Even seasoned anti-wildlife trafficking experts were stunned by the enormous size of the stash.
Africa’s pangolins may soon be no more
It’s not as if we needed any more proof that pangolins are being poached into extinction at an extraordinary pace, but here it comes: local authorities in the Malaysian state of Sabah in Borneo have just seized a staggering 30 tons of pangolin parts from local traffickers.
The huge hoard of body parts from the scaly anteaters, which have been dubbed “the world’s most trafficked mammal,” comprised 1,800 boxes of frozen pangolin meat, 572 individual pangolins, already dead and frozen, and 361kg of pangolin scales. In addition, 61 live pangolins, which had been stuffed into cages and the trunk of a car, were also recovered during a raid on a house used by wildlife traffickers.
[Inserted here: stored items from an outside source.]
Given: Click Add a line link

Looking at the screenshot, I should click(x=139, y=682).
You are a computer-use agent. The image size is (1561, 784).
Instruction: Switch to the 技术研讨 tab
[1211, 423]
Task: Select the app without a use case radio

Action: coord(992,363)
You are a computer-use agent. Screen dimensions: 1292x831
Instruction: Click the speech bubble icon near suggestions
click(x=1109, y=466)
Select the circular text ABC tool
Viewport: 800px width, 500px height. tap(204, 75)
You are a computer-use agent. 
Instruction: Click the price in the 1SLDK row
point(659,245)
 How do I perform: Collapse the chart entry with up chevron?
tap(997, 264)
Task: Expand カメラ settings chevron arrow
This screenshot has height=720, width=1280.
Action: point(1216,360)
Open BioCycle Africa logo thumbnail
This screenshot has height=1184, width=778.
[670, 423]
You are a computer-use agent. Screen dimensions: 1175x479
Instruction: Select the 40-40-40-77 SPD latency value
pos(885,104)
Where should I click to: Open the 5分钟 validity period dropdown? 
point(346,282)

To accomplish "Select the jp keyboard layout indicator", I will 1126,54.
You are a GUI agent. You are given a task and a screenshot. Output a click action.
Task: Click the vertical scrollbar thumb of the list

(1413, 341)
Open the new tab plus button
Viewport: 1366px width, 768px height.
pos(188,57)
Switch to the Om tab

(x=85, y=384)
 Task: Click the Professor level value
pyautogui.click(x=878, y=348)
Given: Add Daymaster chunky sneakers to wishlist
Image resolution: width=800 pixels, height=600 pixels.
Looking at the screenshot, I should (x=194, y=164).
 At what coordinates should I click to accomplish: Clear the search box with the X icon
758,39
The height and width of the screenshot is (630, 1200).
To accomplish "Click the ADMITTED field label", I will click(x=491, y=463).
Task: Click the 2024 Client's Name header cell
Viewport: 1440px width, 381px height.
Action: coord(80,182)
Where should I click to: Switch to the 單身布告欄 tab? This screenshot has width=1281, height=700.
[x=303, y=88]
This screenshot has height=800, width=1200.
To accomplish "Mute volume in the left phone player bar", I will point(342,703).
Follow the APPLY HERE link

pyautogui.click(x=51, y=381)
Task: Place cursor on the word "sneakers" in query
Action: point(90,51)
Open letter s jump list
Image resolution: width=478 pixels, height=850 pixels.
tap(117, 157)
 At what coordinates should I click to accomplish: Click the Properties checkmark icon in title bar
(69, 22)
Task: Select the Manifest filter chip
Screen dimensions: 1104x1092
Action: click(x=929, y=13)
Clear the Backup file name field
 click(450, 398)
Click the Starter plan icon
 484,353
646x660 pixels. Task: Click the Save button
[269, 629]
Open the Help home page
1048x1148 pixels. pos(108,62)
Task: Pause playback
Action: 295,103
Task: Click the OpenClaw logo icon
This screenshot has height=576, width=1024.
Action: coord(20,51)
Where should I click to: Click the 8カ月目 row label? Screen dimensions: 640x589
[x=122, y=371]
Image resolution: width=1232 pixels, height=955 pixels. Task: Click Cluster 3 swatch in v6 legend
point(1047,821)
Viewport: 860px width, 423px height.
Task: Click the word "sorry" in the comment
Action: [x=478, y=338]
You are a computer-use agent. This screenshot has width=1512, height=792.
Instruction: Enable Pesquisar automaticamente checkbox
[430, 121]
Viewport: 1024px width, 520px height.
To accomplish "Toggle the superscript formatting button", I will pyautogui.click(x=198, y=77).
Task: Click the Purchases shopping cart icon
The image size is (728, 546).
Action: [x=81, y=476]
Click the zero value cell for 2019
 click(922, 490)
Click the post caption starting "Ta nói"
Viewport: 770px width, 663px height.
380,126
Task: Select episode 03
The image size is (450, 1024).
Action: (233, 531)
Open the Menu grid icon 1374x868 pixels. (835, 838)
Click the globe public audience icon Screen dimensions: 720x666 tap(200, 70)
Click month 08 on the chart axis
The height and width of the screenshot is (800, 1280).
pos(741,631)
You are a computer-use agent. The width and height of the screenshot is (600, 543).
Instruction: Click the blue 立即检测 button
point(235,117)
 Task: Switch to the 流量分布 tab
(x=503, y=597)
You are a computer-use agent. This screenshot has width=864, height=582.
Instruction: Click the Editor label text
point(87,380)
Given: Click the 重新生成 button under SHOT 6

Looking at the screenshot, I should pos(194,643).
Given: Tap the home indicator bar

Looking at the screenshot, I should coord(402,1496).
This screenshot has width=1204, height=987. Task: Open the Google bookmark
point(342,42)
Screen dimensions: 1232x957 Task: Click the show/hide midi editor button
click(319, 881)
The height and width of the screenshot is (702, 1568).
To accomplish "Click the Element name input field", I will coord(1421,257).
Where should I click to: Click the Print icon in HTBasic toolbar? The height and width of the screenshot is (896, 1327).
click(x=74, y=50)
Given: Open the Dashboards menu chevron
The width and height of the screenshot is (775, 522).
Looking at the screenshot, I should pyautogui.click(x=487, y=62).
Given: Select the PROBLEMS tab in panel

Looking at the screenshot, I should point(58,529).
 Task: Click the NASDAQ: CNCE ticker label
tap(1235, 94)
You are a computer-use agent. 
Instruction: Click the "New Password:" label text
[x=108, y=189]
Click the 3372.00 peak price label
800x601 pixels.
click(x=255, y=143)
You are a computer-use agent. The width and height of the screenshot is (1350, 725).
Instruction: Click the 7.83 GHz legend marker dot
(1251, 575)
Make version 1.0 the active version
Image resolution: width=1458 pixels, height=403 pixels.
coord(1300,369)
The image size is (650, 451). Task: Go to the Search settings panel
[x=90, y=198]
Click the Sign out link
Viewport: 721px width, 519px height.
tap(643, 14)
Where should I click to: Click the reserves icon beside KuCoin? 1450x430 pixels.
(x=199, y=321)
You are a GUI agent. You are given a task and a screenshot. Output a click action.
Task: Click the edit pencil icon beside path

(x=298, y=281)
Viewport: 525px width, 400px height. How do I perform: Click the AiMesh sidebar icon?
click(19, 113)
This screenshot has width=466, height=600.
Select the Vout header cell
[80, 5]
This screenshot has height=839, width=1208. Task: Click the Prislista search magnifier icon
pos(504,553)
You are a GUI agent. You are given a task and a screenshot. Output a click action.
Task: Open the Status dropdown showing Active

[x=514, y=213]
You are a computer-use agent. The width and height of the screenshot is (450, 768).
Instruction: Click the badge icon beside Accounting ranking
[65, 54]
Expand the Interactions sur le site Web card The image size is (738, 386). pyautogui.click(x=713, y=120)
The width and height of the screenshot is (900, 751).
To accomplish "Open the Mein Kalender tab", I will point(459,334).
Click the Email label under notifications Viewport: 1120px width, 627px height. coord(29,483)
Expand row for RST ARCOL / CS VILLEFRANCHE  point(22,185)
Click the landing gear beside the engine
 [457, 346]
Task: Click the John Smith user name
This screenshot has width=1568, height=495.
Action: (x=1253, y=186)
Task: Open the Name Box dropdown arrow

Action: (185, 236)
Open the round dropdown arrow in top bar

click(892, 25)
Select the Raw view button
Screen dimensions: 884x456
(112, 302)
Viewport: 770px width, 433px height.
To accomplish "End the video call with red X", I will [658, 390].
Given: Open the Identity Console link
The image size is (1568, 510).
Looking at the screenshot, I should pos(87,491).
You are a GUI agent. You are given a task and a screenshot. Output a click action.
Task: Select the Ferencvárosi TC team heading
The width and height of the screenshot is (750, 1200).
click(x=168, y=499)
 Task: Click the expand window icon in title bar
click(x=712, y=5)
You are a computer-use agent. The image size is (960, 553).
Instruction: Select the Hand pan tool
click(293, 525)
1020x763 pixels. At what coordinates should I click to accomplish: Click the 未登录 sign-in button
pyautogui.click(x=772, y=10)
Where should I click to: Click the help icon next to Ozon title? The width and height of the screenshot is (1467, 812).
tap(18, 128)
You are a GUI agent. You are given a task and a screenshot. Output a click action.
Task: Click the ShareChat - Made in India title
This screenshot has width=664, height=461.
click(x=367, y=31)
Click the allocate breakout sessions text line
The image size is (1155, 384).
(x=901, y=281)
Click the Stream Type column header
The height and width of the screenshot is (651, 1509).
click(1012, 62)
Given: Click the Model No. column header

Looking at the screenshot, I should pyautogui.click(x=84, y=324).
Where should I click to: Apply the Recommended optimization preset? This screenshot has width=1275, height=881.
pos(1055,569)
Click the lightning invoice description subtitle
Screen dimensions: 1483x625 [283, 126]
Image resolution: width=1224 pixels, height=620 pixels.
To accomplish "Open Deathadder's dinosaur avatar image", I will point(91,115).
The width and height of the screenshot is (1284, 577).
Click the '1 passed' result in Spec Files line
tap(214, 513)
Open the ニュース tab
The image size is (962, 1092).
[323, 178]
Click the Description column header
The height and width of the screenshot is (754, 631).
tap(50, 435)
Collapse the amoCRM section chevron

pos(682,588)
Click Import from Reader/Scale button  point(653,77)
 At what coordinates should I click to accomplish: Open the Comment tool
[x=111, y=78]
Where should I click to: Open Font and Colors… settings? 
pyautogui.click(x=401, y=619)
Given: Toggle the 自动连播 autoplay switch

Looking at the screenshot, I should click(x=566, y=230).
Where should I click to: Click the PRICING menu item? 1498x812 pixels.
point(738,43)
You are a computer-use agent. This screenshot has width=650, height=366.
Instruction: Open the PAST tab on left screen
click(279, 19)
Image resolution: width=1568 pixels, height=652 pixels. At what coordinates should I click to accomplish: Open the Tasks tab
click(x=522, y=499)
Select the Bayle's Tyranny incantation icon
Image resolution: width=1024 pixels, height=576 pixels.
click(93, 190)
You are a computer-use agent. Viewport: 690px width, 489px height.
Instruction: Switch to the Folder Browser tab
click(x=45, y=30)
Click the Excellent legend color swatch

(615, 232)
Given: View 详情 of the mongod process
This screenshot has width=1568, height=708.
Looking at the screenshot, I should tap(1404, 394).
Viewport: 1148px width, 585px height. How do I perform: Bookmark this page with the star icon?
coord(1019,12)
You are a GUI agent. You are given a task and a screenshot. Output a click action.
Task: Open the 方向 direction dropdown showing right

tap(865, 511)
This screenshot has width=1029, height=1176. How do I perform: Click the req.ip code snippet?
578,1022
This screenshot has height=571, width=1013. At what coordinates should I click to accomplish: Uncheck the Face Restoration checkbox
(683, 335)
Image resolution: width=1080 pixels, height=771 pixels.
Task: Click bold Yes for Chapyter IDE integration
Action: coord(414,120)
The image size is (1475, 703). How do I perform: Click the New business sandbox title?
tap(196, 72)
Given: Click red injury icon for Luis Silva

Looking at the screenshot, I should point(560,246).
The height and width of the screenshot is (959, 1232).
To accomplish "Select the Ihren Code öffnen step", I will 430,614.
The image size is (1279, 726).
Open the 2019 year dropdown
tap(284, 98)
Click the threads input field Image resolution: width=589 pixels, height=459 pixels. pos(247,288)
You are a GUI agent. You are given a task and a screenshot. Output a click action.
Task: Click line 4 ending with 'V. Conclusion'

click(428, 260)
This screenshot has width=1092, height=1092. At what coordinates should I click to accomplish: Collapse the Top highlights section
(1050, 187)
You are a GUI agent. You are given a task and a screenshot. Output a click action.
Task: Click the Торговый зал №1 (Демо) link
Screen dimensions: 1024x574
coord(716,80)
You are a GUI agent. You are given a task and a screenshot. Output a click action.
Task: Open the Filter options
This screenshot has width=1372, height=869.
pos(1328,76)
Even seasoned anti-wildlife trafficking experts were stunned by the enormous size of the stash, whose contents had entailed the killing of thousands of pangolins. Of the eight pangolin species, four are in Asia and four in Africa. They range in size from a couple of kilograms to more than 30 kilograms, depending on the subspecies. All eight subspecies are listed as critically endangered throughout their habitats.
Over the past decade, well over a million pangolins have been poached for their meat and scales. The latter are highly prized as ingredients in traditional Chinese medicine despite containing only keratin (the same stuff of which human hair and fingernails are made). Conservationists are warning that unless the trafficking in pangolins can be stopped soon, the secretive nocturnal mammals will be wiped out within a few years, especially in Africa where poaching gangs often operate with impunity.
“For Central African forests in Cameroon, Central African Republic, Equatorial Guinea, Gabon, Democratic Republic of Congo and Republic of Congo, we estimated that at least 400,000 pangolins are hunted annually for meat,” explains Daniel J Ingram, a researcher at University College London who has been studying African pangolins.
“[W]e don’t yet know whether pangolins can withstand these levels of hunting. This is mainly because we don’t yet have reliable pangolin population estimates for any of the species that inhabit Central African forests,” Ingram notes. “But little is known about population sizes, mortality rates, and reproductive potential of African pangolins. Mounting evidence suggests that as the availability of Asian pangolins declines, and international trade flows increase, traders increasingly supply the more abundant and less expensive African pangolins to meet demand.”
We may never learn much more about these reclusive animals in the wild before they are driven extinct by unscrupulous poachers and traffickers. “We know so little about this species, almost everything we’re picking up on camera traps this year as a behaviour is a new thing,” notes Stuart Nixon, an expert at Chester Zoo’s Africa Field Programme. Yet time is running out for the scaly anteaters in Africa. “This species is literally being wiped out, it’s being obliterated across central Africa, there’s no doubt about that,” Nixon stresses.